-- Page --
* * * * * * *

As mentioned in the first section, the idea is to divide the given original training set into a training and validation portion (ratio 2:1,the validation set is called tst2 below). I apply this instead of k-fold cross-validation due to the chosen machine learning method. From the above shown distribution of words in relation to the respective product, I add the counts of certain words in the Consumer.complaint.narrative as well as the variable “com” (described in the exploration section) into a Random Forest Model. Why Random Forest? It is a good model to obtain high performance with less need for interpretation. Random Forest generalizes better than ordinary Decision Trees, as it searches for the best feature among a random subset of Features.

library(stringr)
library(dplyr)
library(randomForest)
library(rsample)
library(tidymodels)
set.seed(7893)
df0<-read.csv("trans_complaints_train.csv")
tst<-read.csv("trans_complaints_test.csv")
df1<-rsample::initial_split(data=df0,prop=2/3)
tr<-rsample::training(df1)
tst2<-rsample::testing(df1)
tr$credit<-str_count(tr$Consumer.complaint.narrative,"credit")
tst$credit=str_count(tst$Consumer.complaint.narrative,"credit")
tst2$credit=str_count(tst2$Consumer.complaint.narrative,"credit")

* * * * * * *

-- Given request A --
Rewrite the paragraph in the random forest excerpt that begins "As mentioned in the first section" as a short bulleted list that keeps its main facts.
-- Given request B --
According to the random forest excerpt, why was a Random Forest model chosen? Answer in one to three sentences.
-- Given request C --
Extend the random forest excerpt, starting after its final line of code.

-- Data section --
* * * * * * *

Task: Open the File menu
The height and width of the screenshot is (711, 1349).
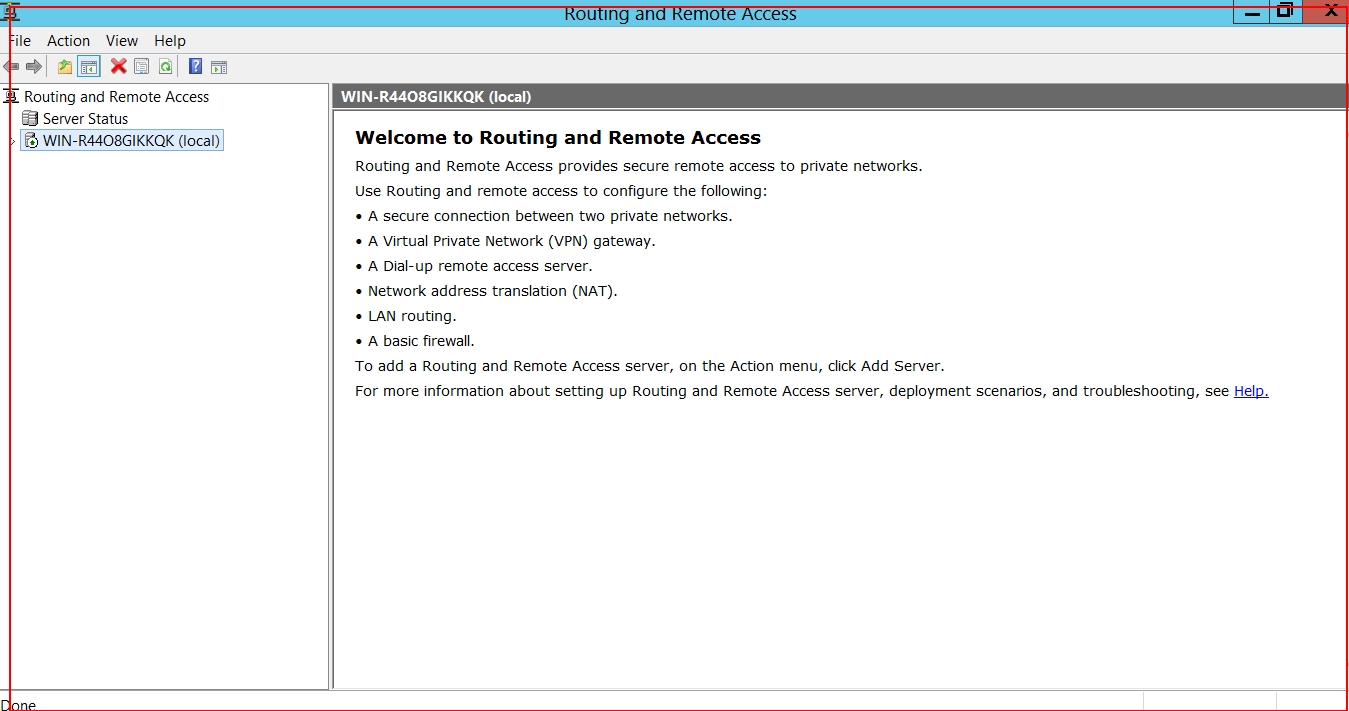Action: point(19,41)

* * * * * * *

-- Written answer A --
- The original training set is split into a training part and a validation part at a 2:1 ratio. The validation set is called tst2.
- This split is used instead of k-fold cross-validation because of the chosen machine learning method.
- Based on the distribution of words by product, counts of certain words in Consumer.complaint.narrative and the variable "com" are added to a Random Forest model.
- Random Forest gives high performance with less need for interpretation.
- It generalizes better than ordinary Decision Trees because it searches for the best feature among a random subset of features.

-- Written answer B --
Random Forest was chosen because it gives high performance with less need for interpretation. It also generalizes better than ordinary Decision Trees, since it searches for the best feature among a random subset of features.

-- Written answer C --
tr$mortgage=str_count(tr$Consumer.complaint.narrative,"mortgage")
tst$mortgage=str_count(tst$Consumer.complaint.narrative,"mortgage")
tst2$mortgage=str_count(tst2$Consumer.complaint.narrative,"mortgage")
tr$lease=str_count(tr$Consumer.complaint.narrative,"lease")
tst$lease=str_count(tst$Consumer.complaint.narrative,"lease")
tst2$lease=str_count(tst2$Consumer.complaint.narrative,"lease")
tr$car=str_count(tr$Consumer.complaint.narrative,"car")
tst$car=str_count(tst$Consumer.complaint.narrative,"car")
tst2$car=str_count(tst2$Consumer.complaint.narrative, "car")
tr$student=str_count(tr$Consumer.complaint.narrative,"student")
tst$student=str_count(tst$Consumer.complaint.narrative,"student")
tst2$student=str_count(tst2$Consumer.complaint.narrative,"student")
tr$charge=str_count(tr$Consumer.complaint.narrative,"charge")
tst$charge=str_count(tst$Consumer.complaint.narrative,"charge")
tst2$charge=str_count(tst2$Consumer.complaint.narrative,"charge")
tr$home=str_count(tr$Consumer.complaint.narrative,"home")
tst$home=str_count(tst$Consumer.complaint.narrative,"home")
tst2$home=str_count(tst2$Consumer.complaint.narrative,"home")
tr$ccard=str_count(tr$Consumer.complaint.narrative,"credit card")
tst$ccard=str_count(tst$Consumer.complaint.narrative,"credit card")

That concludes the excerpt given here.